O novo valor do piso em 2026

Com a lei sancionada, o piso nacional do magistério chegou a R$ 5.130,63 mensais para quem cumpre jornada de 40 horas semanais. O aumento de 5,4% garantiu ganho real de cerca de 1,5% acima do Índice Nacional de Preços ao Consumidor (INPC), o que significa que os professores não apenas repõem a inflação, mas ampliam levemente o poder de compra.

Professores com jornada inferior a 40 horas semanais têm o piso calculado de forma proporcional. De acordo com a nota oficial do Ministério da Educação, o valor tem vigência a partir de janeiro de 2026, com impacto retroativo para quem ainda não recebeu o ajuste.

A nova fórmula de reajuste: como vai funcionar nos próximos anos

A mudança mais relevante da Lei 15.437/2026 não é o valor atual, mas a criação de uma metodologia permanente para os reajustes futuros. Antes dessa lei, o percentual de aumento era definido por decreto do Executivo, sem regra objetiva. Agora, a fórmula está fixada em lei:

Reajuste anual = INPC do ano anterior + 50% da média de crescimento real das receitas do FUNDEB nos cinco anos anteriores.

A nova regra tem dois limites importantes. O piso jamais poderá crescer menos do que a inflação medida pelo INPC — protegendo o professor de perdas de poder de compra. E o aumento não poderá superar o crescimento das receitas do FUNDEB, evitando pressão fiscal excessiva sobre prefeituras e estados.

A fórmula tem origem na Medida Provisória 1.334/2026, aprovada pela Câmara e pelo Senado antes de ser convertida em lei. Com a previsibilidade que a metodologia garante, sindicatos e professores já conseguem estimar o reajuste do ano seguinte assim que o INPC e os dados do FUNDEB forem publicados — sem depender de anúncios do governo.

Professores temporários também têm direito ao piso

Em abril de 2026, o Supremo Tribunal Federal (STF) decidiu, por unanimidade, que o piso nacional do magistério se aplica também aos professores contratados temporariamente pelas redes estaduais e municipais. A decisão encerrou um debate antigo: muitos contratos temporários pagavam abaixo do piso sob o argumento de que a lei de 2008 atingia apenas o funcionalismo efetivo.

Com o entendimento do STF, professores temporários que recebem abaixo de R$ 5.130,63 mensais — considerando a jornada de 40 horas — podem acionar judicialmente o empregador para requerer a diferença salarial, inclusive retroativamente. A extensão é especialmente relevante porque os contratos temporários representam parcela significativa das redes municipais.
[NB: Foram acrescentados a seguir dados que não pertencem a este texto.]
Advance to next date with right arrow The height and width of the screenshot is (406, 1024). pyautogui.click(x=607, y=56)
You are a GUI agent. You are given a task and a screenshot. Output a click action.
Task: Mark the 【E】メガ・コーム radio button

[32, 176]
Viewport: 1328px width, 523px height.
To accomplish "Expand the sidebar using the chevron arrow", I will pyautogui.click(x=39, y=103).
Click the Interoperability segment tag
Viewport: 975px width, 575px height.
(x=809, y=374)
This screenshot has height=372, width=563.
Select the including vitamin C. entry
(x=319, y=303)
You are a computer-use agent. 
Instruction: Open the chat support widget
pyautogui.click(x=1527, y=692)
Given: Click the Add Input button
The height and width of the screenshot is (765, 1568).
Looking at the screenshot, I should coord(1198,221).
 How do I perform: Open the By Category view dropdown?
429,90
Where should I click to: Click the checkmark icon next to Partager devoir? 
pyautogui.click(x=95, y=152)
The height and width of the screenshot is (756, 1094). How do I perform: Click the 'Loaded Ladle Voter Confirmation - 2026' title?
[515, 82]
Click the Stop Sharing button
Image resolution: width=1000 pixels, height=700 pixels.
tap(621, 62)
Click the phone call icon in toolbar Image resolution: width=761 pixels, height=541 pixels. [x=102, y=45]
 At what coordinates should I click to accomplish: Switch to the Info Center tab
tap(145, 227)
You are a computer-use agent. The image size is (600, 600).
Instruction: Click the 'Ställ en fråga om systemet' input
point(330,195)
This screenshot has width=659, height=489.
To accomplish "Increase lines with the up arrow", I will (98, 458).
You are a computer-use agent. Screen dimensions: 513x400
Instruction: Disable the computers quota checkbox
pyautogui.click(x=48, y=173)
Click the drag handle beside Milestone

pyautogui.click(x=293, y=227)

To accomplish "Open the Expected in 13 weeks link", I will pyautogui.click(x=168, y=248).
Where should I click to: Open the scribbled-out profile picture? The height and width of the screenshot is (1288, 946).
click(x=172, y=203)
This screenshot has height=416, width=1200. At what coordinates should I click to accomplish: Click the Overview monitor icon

O que muda na prática para o professor

Três consequências concretas da nova lei afetam diretamente a categoria:

Previsibilidade de carreira: A fórmula publicada em lei permite que o professor planeje melhor suas finanças, pois o piso passa a ter uma regra objetiva de atualização anual — e não mais uma decisão política discricionária.

Impacto nas prefeituras: A Consultoria de Orçamentos do Senado estimou custo adicional de R$ 6,4 bilhões em 2026, arcado principalmente por municípios. Redes que pagavam abaixo do piso anterior terão de regularizar a folha — inclusive com pagamento retroativo a janeiro.

Hora-atividade garantida: A lei reafirma que pelo menos um terço da jornada deve ser destinado a atividades extraclasse — planejamento, avaliação e formação continuada — e não pode ser convertido em hora de substituição de aulas.

Se você ainda recebe abaixo de R$ 5.130,63 mensais para jornada de 40 horas, procure o sindicato da sua rede ou o Ministério Público local. Municípios e estados inadimplentes ficam sujeitos à retenção de repasses do FUNDEB — um instrumento legal eficaz para forçar o cumprimento da lei.